►

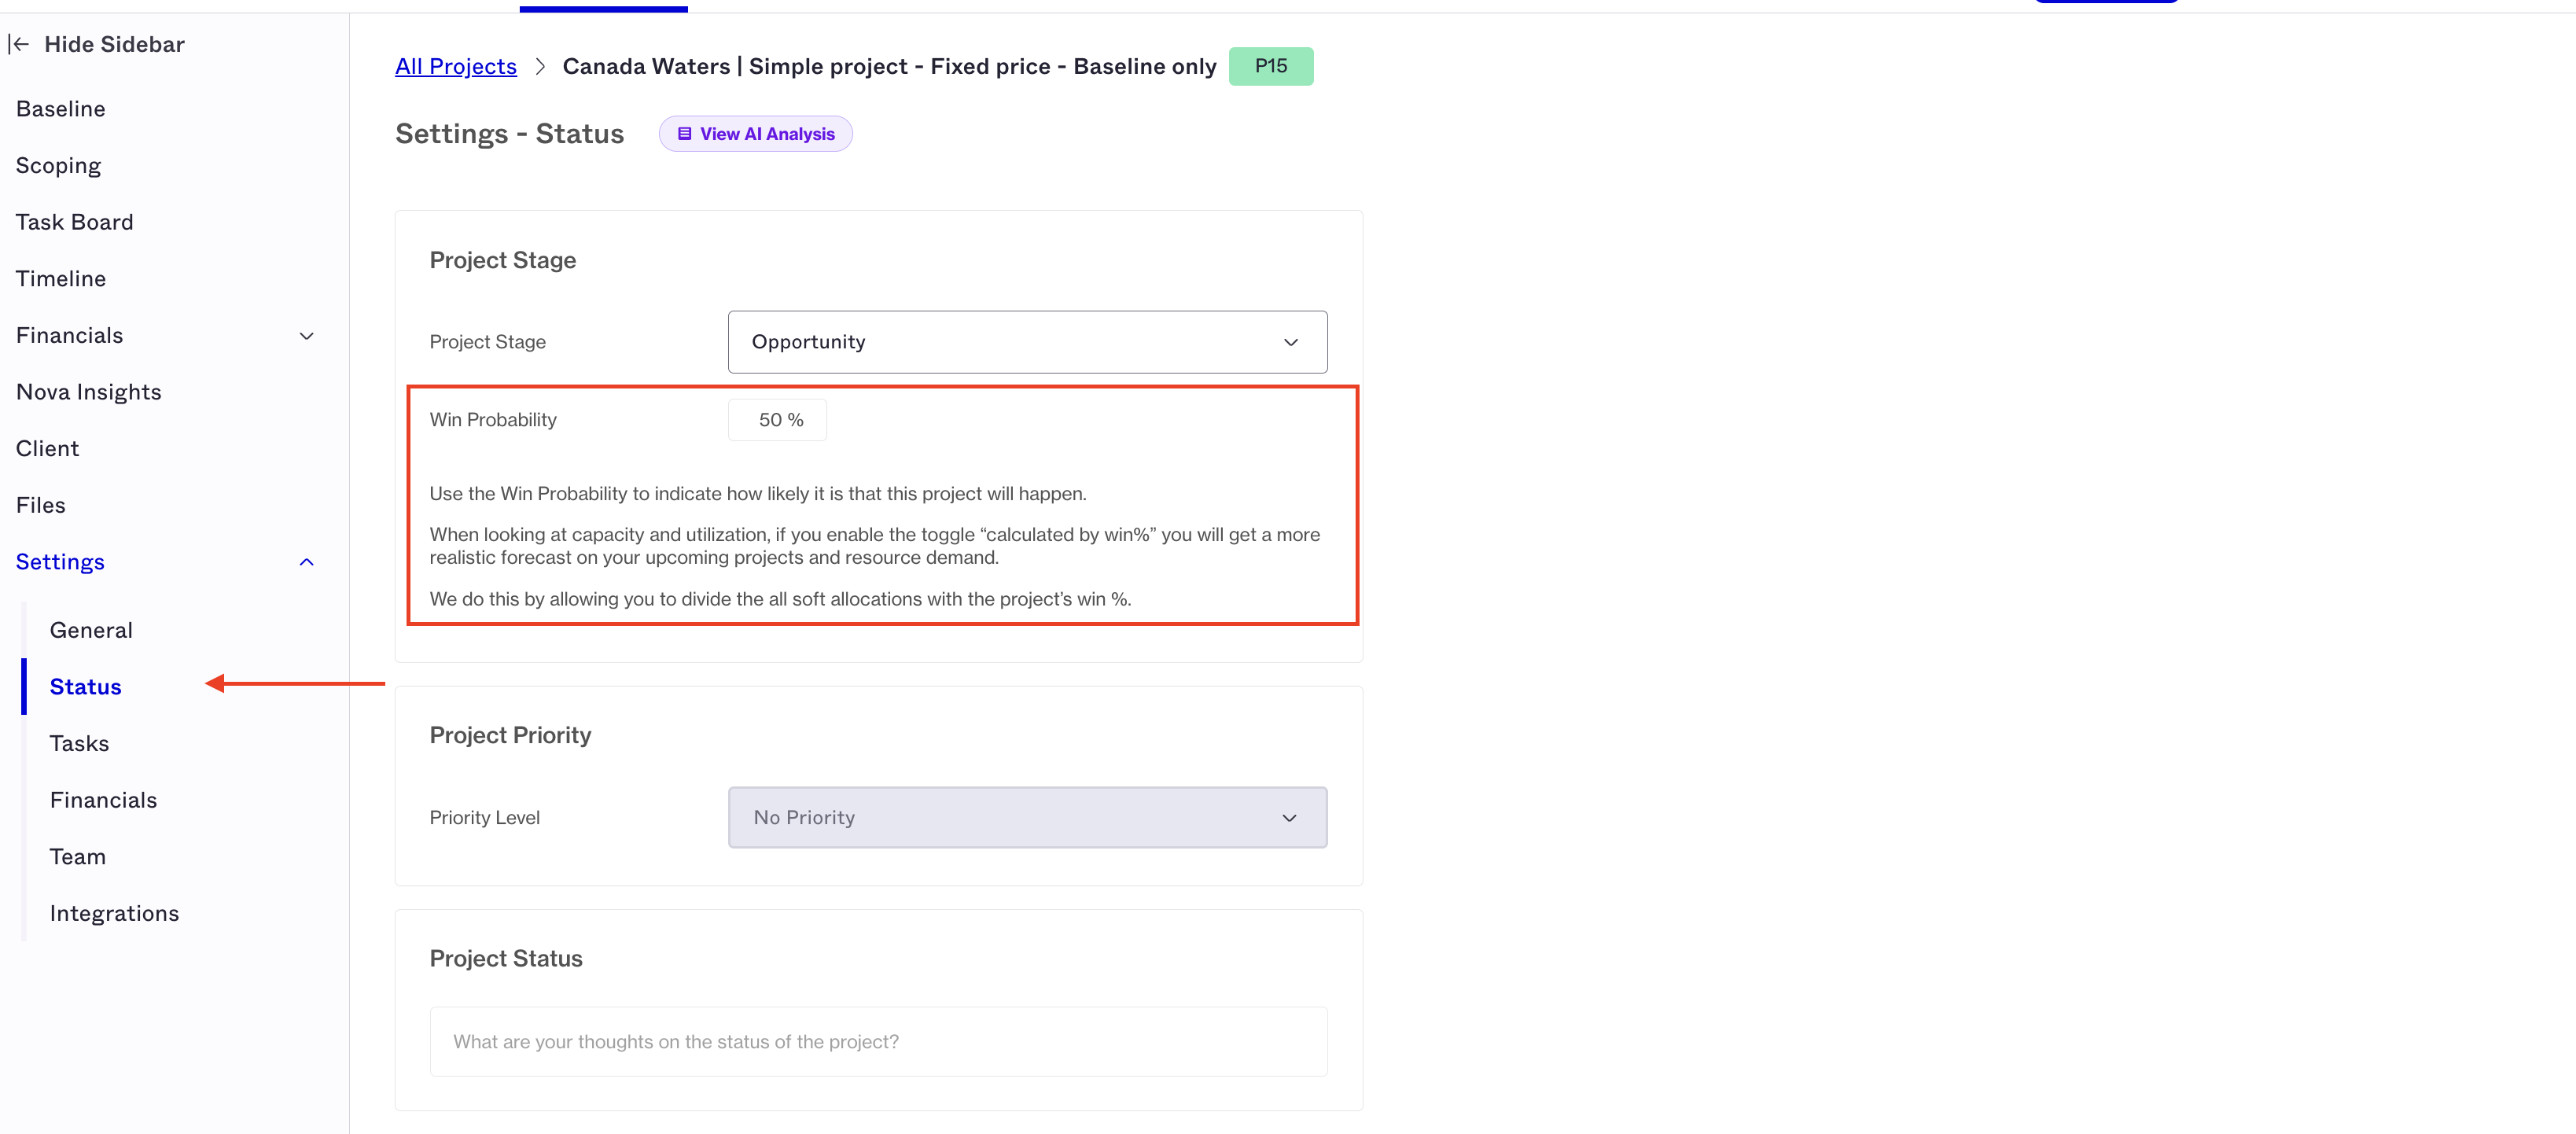Click the View AI Analysis button
2576x1134 pixels.
pyautogui.click(x=755, y=134)
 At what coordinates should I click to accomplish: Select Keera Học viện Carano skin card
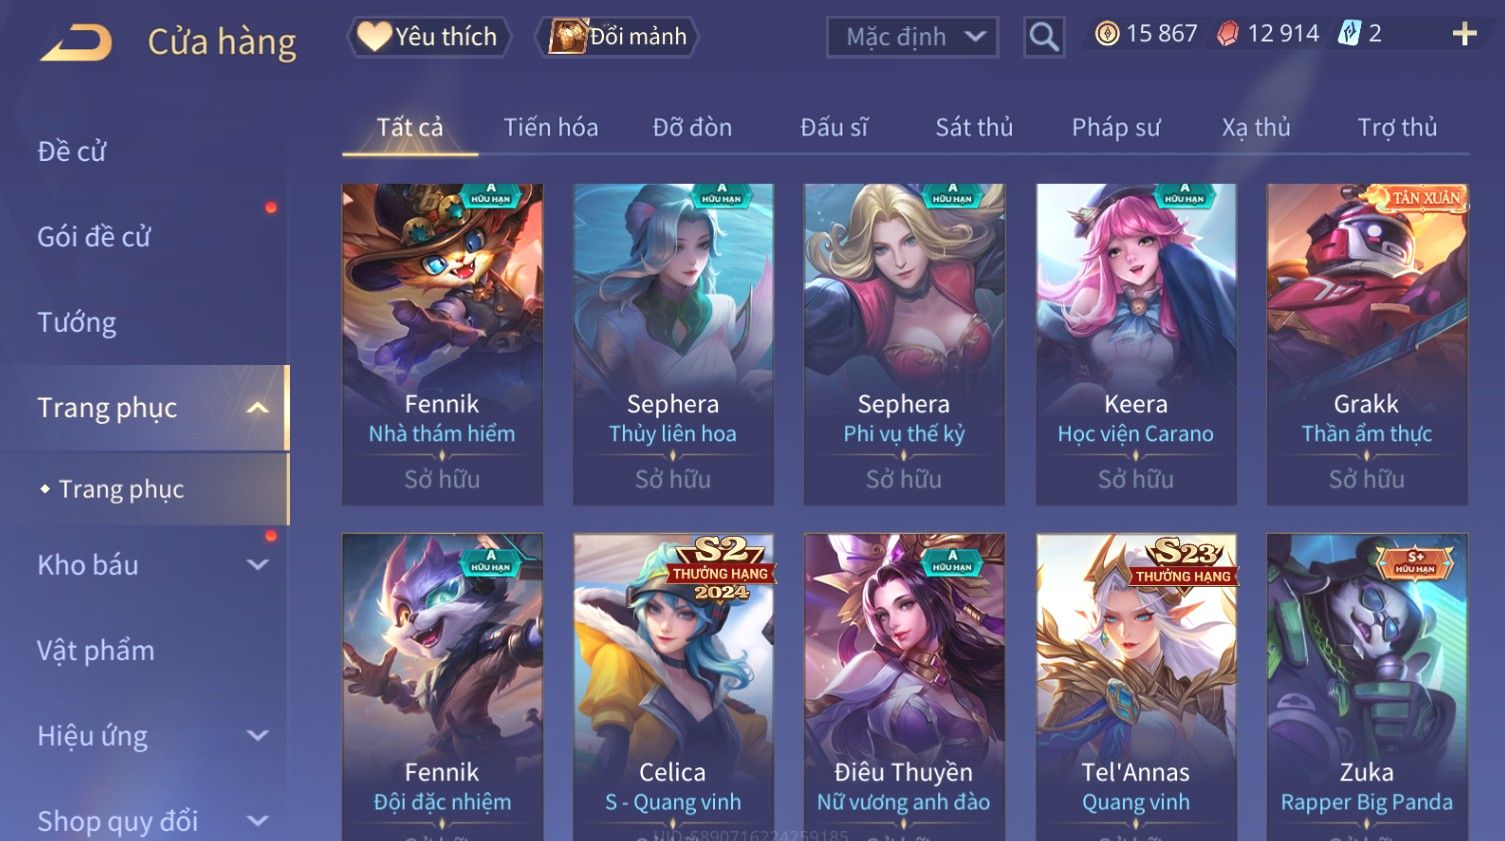pyautogui.click(x=1135, y=344)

◄

→ DESCRIPTION OF THE TASK
Reproduce the whole listing above word for word, leaving out the pictures.

→ COMPLETE RESPONSE
Click the View AI Analysis button
2576x1134 pixels.
pyautogui.click(x=755, y=134)
 At what coordinates should I click to accomplish: Select Keera Học viện Carano skin card
pyautogui.click(x=1135, y=344)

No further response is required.